SOURCE →
----
Up to now, O Romans, you have only the form and appearance of tyrants ; you see the insignia of power, but not yet the power itself. Perhaps someone will say: " What harm can I get from a clerk, lictor, crier, or chicken-keeper?" All these things are of such a kind that one who possesses them without your authorisation seems to be either a King and intolerable or a private individual and insane. [33] Just observe what immense power is conferred upon them ; you will recognise that it is not the madness of private individuals, but the intolerable insolence of kings. In the first place, they are allowed unlimited power of procuring enormous sums of money, not by gathering in your revenues, but by alienating them; in the second place, throughout the whole world and every people in it they are granted the power of examination without judges, penalty without appeal, punishment without redress, of punishing without the intercession of the tribune. [34] For a period of five years the consuls and even the tribunes themselves will be amenable to them, while they will be amenable to none ; they will be allowed to claim magisterial offices, but they cannot be brought to trial ; they will be able to buy any lands which they choose from whom they like, at whatever price they like. They are allowed to establish fresh colonies, to restore old ones, to fill all Italy with their own ; they have absolute authority to visit all the provinces, to confiscate the lands of free people, to sell kingdoms ; when they like, they are allowed to remain at Rome, when it is convenient, to wander about wherever they please with absolute authority, military or judicial, in everything. Meanwhile, they can set aside the sentences in criminal trials, remove from the bench of judges anyone they choose, decide individually upon most important affairs, delegate their power to a quaestor, send a surveyor and ratify whatever the surveyor has reported to one man by whom he has been sent. [14.] L   [35] I fail to find the proper word, Romans, when I call such power kingly, but assuredly it is something far greater. For there has never been an instance of royal power which was not restrained, if not by some law, at least by certain limits. But in this case there are no limits ; all the kingdoms, all your dominion in its widest extent, all the countries some of which are free from your rule and others with which you are not even yet acquainted, are included by permission of the law.
----
WHAT IS EXPECTED → Write the next part of the speech to the Romans about the powers being granted, starting after its final sentence. You won't need the listing for this.

DATA SECTION →
----
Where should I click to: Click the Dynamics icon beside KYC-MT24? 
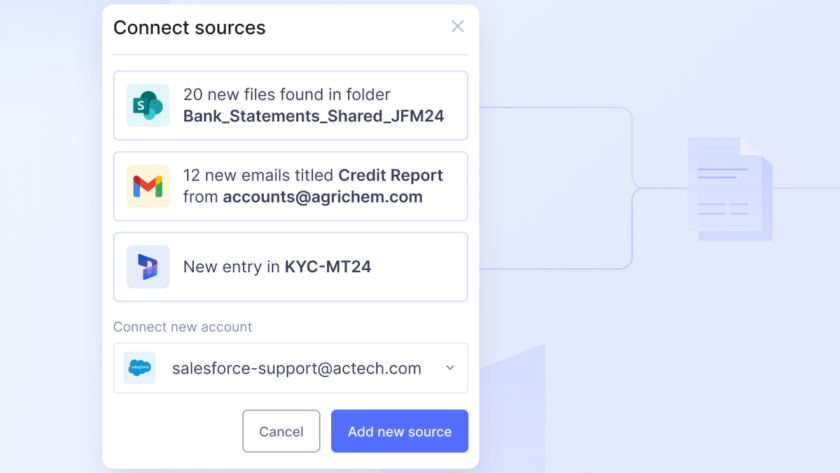tap(148, 267)
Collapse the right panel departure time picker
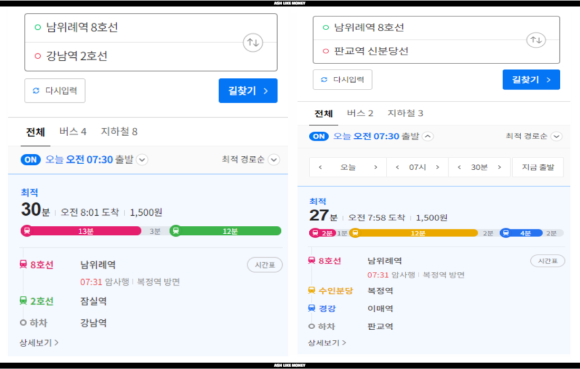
----
RESULT OF THE EXERCISE →
In the first place, they are permitted to sell everything the sale of which was authorised by resolutions of the senate during the consulship of Marcus Tullius and Gnaeus Cornelius or afterwards. ** Why is this expressed with such vagueness and obscurity ? [36] What is the reason? Could not all those objects, in regard to which the senate passed resolutions, have been set down expressly in the law ? There are two reasons for this obscurity, Romans : the one shame, if there can be any shame in such outrageous shamelessness, the other criminal intent. For it does not dare to name those objects which the senate resolved should be sold and mentioned one by one ; for they are the public places of the city, sanctuaries which no one has laid hands upon since the restoration of the tribunician power, ** some of which our ancestors desired to be refuges from danger in the midst of the city. All these things and places will be sold by the decemvirs by this tribunician law. Besides these there will be mount Gaurus, ** the osier-beds of Minturnae ** ; add to these the road to Herculaneum, very valuable by reason of the surrounding delightful and fertile country and a number of other places which the senate was of opinion should be sold owing to the poverty of the treasury, but which the consuls did not sell for fear of unpopularity. [37] However, it is perhaps owing to shame that these lands have not been mentioned in the law. But what is more credible and more to be feared is that the audacity of the decemvirs is allowed considerable licence of tampering with the public registers and forging resolutions of the senate which have never been passed, since many of those who were consuls during those years are dead. Unless, perhaps, it may be said that it is wrong for us to suspect the audacity of men for whose cupidity the whole world does not seem wide enough.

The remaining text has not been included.